Sayıştay’ın kamu kurumları üzerindeki kontrol gücünü yitirdiğine dikkat çeken Çakırözer, Sayıştay raporlarına yansıyan çok değerli bulgular olmasına karşın sorumlu kamu kurumlarının birden fazla vakit hesap vermediğini söz ediyor. Çakırözer “Tabii bunların hepsi bu tek adam idaresinden kaynaklanıyor. Bankalardan tutun da bu bankaları denetleyen kurumlar ya da aklınıza gelebilecek tüm kritik kamu kurumlarının başındaki isimler, liyakate nazaran değil, başkana olan, tek adama olan sadakatine nazaran belirleniyor. Bu türlü olunca da doğal olarak liyakat olmadığı için kamuda işler etik kurallar çerçevesinde yürütülmüyor. Bu, hangi kamu kurumuna bakarsanız hepsine sirayet etmiş durumda” tabirlerini kullanıyor.
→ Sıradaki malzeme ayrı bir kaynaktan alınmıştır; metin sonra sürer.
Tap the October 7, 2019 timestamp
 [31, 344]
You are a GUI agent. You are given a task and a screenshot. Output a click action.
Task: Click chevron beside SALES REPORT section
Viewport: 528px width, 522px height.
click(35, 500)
Öte yandan Türkiye’de son periyotta Meclis’e gönderilen maddelerle yedi defa mali af çıkarıldığına değinen Çakırözer, “Türkiye’nin FATF (OECD’ye bağlı Mali Aksiyon Vazife Gücü) tarafından kara para ile gayret konusunda gri listeye alınmasının en değerli sebeplerinden biri de bu. Birbiri gerisine çıkarılan mali aflar. Zira çok büyük ölçüde para, kaynağı bilinmeden, sorgulanmadan devlet tarafından resmen alındı ve Türkiye Büyük Millet Meclisi’nde bu kanunlar geçerken, muhalefetin ya da sivil toplumun tenkitleri iktidar tarafından büsbütün kulak ardı yapıldı” diyor.
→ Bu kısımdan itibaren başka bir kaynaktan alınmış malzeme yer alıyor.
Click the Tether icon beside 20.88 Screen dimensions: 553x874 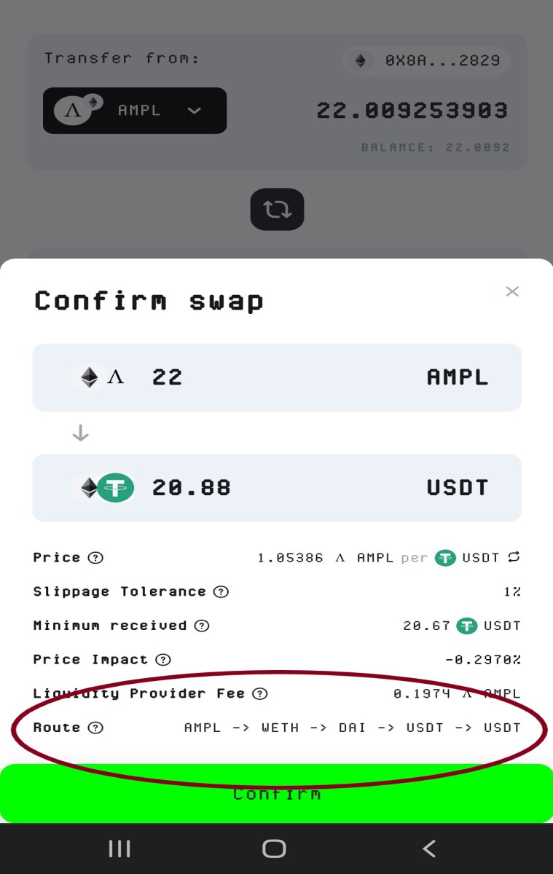(x=116, y=488)
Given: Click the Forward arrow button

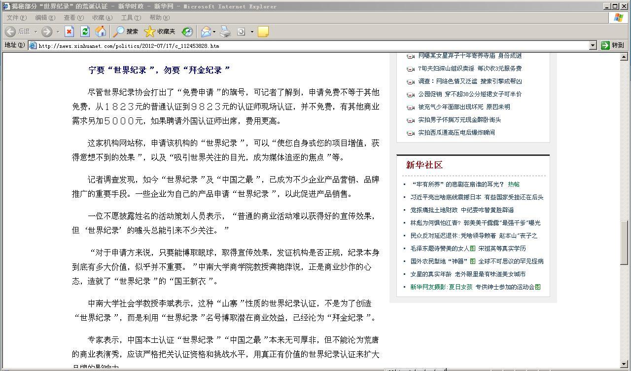Looking at the screenshot, I should tap(47, 32).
Türkiye’de yolsuzluk algısını güçlendiren bir diğer düzenlemenin de bu yıl içinde Meclis’ten geçtiğini tabir eden Çakırözer, “Artık TMSF kontrolündeki, idaresindeki şirketlere atanan kayyumların hiçbir yargısal bağışıklığı kalmadı. Yani ziyana uğrattığı, rüşvet aldığı, yolsuzluk yaptığı, yakınına paraları transfer ettiği o şirketlerle ilgili hiçbiri savcılar tarafından sorgulanmayacak. Bu çok vahim” diyor ve ekliyor: “Bu kayyumlar dediğimiz beşerler kim? Tek adam idaresi tarafından atanan isimler. O yüzden tek adam idaresi ve onun etrafında çevrelenen bu kontrolsüz yapı, Türkiye’de yolsuzluğun artmasına, kapsamının genişlemesine neden olan bence en kıymetli etken.”
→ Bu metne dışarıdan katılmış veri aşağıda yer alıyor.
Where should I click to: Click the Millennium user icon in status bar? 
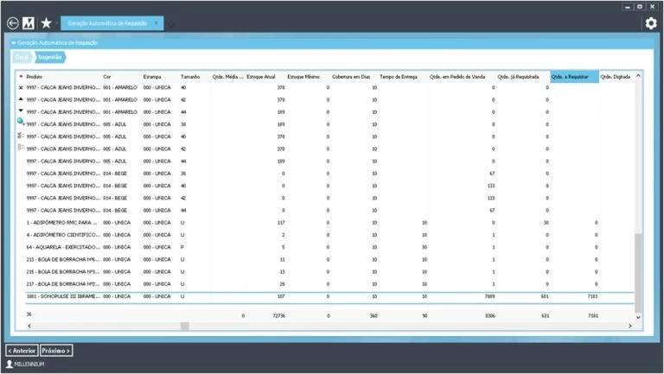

Türkiye’de yürütmenin kurumların üzerindeki baskısının hesap verebilirliği ortadan kaldırdığına vurgu yapan Oya Özarslan da üst seviye kamu vazifelilerinin hesap verme kültürünün olmadığına, bu bireylerin mal varlıkları şeffaf bir formda kamuoyuyla paylaşılmadığı için sivil toplum ve medya tarafından servet transferi takibinin yapılamadığına dikkat çekiyor.